Michael Heup not only got his job back at Bitty & Beau’s Coffee, which was temporarily closed because of the COVID-19 crisis, but he also had the chance to talk about it at the White House on Tuesday.
“I love my job, and I am excited about going back to work,” Heup, a disabled employee, said at the East Room event. “At Bitty & Beau’s, we like to use the phrase called ‘not broken.’ That means me and all my amazing co-workers are not broken, and we have lots to offer. I know the great country of the United States isn’t broken either.”

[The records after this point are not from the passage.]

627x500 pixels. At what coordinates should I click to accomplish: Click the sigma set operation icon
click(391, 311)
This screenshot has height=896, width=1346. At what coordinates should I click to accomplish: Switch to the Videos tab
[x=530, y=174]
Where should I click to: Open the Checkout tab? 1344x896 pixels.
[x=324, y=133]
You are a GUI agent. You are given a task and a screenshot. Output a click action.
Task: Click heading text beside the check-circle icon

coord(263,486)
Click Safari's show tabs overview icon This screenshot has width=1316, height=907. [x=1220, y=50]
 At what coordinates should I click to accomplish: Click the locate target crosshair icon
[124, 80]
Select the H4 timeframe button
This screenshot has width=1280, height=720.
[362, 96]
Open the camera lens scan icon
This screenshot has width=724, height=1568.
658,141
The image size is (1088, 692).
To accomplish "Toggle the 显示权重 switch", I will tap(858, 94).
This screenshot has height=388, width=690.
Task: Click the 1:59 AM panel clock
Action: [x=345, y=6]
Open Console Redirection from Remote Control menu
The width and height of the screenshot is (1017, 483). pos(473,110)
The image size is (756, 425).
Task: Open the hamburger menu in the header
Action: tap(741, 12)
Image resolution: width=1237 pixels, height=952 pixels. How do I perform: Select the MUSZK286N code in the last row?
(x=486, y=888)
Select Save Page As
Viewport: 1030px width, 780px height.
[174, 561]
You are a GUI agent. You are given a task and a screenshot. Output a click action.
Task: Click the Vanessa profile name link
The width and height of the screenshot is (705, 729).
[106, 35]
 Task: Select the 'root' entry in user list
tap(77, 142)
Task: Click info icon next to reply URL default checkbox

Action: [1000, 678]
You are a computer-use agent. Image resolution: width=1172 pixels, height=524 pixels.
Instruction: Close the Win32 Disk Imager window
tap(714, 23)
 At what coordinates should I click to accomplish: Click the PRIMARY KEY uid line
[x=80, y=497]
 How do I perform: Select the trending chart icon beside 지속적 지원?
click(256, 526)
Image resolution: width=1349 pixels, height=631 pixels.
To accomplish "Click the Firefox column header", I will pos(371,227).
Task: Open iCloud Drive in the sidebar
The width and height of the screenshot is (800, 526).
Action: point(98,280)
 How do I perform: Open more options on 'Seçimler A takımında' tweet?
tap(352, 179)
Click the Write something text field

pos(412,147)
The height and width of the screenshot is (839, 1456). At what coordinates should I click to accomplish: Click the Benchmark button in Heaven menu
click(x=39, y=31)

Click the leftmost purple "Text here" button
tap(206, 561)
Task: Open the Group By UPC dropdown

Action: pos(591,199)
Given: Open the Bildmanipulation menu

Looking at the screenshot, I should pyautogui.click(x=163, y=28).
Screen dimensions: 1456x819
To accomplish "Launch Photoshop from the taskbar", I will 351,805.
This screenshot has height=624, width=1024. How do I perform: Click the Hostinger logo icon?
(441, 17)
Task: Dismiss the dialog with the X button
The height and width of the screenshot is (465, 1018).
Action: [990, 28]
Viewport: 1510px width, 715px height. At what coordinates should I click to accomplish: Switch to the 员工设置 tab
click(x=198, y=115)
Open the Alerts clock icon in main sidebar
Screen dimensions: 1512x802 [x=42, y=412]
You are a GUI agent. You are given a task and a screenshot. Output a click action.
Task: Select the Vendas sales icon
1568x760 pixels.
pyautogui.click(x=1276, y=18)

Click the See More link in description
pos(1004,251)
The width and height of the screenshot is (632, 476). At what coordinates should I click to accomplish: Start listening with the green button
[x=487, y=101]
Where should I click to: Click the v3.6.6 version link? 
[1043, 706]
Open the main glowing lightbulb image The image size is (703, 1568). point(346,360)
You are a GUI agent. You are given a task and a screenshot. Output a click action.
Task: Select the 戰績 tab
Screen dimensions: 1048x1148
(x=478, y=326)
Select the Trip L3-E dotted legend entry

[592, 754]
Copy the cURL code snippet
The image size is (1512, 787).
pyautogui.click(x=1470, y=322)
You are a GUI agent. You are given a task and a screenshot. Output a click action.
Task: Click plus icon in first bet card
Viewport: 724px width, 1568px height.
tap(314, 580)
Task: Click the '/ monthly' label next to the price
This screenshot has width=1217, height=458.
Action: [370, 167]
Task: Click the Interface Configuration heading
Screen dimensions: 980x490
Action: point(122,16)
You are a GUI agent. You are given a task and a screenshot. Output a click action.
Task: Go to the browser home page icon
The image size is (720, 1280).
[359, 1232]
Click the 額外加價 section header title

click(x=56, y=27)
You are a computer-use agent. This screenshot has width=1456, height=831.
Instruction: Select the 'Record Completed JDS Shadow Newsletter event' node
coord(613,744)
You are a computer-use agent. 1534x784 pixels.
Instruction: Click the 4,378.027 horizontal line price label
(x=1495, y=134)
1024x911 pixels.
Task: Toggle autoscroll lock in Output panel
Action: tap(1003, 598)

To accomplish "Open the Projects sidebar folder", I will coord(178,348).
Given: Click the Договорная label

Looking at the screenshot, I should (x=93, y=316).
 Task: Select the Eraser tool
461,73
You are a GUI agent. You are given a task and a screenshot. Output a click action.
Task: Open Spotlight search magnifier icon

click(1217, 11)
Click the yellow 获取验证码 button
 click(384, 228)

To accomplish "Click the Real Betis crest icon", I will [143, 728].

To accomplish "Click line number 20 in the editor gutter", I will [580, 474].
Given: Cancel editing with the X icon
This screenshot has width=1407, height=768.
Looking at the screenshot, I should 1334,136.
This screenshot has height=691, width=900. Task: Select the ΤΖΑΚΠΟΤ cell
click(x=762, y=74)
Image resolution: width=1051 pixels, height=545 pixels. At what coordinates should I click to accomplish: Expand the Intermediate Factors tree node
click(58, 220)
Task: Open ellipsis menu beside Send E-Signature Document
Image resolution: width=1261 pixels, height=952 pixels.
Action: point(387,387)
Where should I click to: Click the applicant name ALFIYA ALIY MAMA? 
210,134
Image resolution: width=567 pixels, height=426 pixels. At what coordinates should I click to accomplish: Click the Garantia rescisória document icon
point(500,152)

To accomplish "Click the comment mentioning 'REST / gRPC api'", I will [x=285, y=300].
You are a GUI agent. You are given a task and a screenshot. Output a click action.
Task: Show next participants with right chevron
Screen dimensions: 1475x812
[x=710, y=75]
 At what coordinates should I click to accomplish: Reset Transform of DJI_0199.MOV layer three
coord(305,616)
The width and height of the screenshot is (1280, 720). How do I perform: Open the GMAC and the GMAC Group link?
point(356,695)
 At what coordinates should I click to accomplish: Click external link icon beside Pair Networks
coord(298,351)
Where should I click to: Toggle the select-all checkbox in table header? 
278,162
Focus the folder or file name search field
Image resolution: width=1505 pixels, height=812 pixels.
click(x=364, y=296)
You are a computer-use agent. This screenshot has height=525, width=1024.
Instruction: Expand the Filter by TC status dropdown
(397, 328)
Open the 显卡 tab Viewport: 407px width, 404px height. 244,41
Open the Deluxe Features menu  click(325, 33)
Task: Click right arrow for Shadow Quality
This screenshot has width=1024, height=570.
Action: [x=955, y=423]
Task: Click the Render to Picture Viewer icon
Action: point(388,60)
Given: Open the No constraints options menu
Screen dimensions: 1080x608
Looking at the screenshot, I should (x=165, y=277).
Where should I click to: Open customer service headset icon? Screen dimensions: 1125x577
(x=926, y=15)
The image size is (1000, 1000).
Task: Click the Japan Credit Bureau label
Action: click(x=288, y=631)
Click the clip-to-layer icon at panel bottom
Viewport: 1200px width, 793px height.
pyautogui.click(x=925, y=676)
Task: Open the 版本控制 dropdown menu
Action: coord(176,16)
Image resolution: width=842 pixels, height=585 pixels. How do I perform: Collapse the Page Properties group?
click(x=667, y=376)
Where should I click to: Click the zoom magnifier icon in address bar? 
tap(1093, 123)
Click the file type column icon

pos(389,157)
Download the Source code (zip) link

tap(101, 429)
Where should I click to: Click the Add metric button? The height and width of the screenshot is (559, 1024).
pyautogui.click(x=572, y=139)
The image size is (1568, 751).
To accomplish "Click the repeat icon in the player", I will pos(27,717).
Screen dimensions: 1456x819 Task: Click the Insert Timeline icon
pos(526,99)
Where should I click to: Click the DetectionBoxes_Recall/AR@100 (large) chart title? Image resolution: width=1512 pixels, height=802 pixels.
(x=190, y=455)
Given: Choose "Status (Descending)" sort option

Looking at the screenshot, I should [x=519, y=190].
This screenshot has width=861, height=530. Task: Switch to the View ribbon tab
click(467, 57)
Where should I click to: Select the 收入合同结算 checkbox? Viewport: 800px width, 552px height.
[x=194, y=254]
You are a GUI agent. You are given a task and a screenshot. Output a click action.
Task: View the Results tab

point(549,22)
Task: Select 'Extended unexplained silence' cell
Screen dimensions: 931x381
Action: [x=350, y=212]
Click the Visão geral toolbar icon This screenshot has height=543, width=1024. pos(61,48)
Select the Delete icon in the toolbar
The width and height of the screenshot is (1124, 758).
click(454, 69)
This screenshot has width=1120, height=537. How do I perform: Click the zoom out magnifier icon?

The Wilmington, North Carolina-based Bitty & Beau’s Coffee had to temporarily close and lay off 120 employees at the company, most with intellectual and developmental disabilities. But it was able to rehire all the employees after getting a federal loan through the Paycheck Protection Program.
The White House had representatives from eight companies at the event sharing their stories of staying afloat after governments’ COVID-19 mitigation efforts forced much of the economy to close.
Under the program, if businesses with fewer than 500 employees do not lay off employees, the principal on the loan is forgivable. Employers still have to pay the interest.
Bitty & Beau’s Coffee has locations in North Carolina, South Carolina, Georgia, and Maryland. For most of the employees, it’s their first paying job. The employees are now “working from home, writing handwritten notes that we include with each online order we ship,” said Amy Wright, CEO of Bitty & Beau’s, also speaking at the event.
“I know everyone is ready to return to normal,” Wright said. “I believe it’s time for a new normal, one where people with disabilities are valued, especially in the workplace. As a recipient of the [Paycheck Protection Program] loan, we will continue to take up the charge and help everyone, especially people with disabilities, pursue the American dream.”
The Paycheck Protection Program has disbursed $350 billion to small businesses across the United States, and more than 1.6 million forgivable loans have been approved by the Small Business Administration. Trump said the SBA has issued more loans in the past 14 days than it has in the past 14 years.
However, the program has come under scrutiny for doling out loans to large employers, such as Harvard University and Shake Shack. Several of the big businesses returned the loans after the rash of bad publicity.
“The press has commented on a lot of big companies that inappropriately took the money,” Treasury Secretary Steven Mnuchin said at the event. “We’ve been very clear. We’ve announced today that any loan over $2 million will have a full review for forgiveness before they are repaid because this is the story of small business here.”
When taking questions from reporters, Trump was asked about Democrats in Congress calling for guaranteed incomes that could go on for months.
“I like payroll tax cuts. I’ve liked that from the beginning. That was a thing that I would really love to see happen. Most economists agree with me,” Trump said.
The president expressed skepticism of bailing out states, but he said aid could come with the precondition of changing sanctuary policies, in which local jurisdictions refuse to cooperate with federal immigration authorities.
“We are not looking to recover 25 years of bad management and to give them the money they lost. That’s unfair to other states. Now, if it’s COVID-related, I guess we could talk about it,” Trump said, adding:
But we’d want certain things also, including sanctuary city adjustments, because we have so many people in sanctuary cities, which I don’t even think are popular by radical left folks.
What’s happening is, people are being protected that shouldn’t be protected, and a lot of bad things are happening with sanctuary cities.